» **ASSIGNED TASK**
I'd like every entry returned exactly as it is, with the images left out.

[Dataset items]
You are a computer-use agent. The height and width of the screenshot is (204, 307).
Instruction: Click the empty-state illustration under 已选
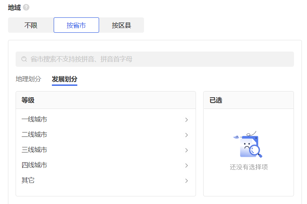[x=248, y=144]
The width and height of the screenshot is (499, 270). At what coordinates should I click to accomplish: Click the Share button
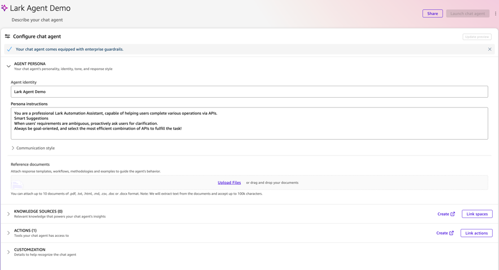pos(433,13)
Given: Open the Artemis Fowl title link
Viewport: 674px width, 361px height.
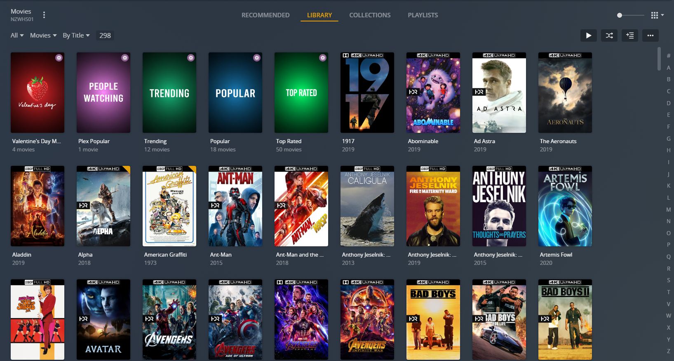Looking at the screenshot, I should [556, 255].
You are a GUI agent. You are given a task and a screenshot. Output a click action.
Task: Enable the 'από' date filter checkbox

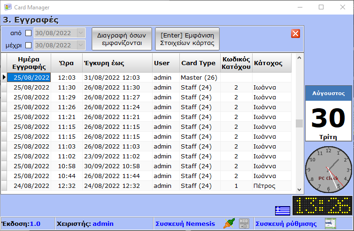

» **TASK OUTPUT**
You are a computer-use agent. The height and width of the screenshot is (204, 307).
Instruction: Click the empty-state illustration under 已选
[x=248, y=144]
The width and height of the screenshot is (499, 270). At what coordinates should I click to accomplish: Click the Share button
pos(433,13)
Given: Open the Artemis Fowl title link
Viewport: 674px width, 361px height.
Looking at the screenshot, I should [556, 255].
You are a GUI agent. You are given a task and a screenshot. Output a click action.
Task: Enable the 'από' date filter checkbox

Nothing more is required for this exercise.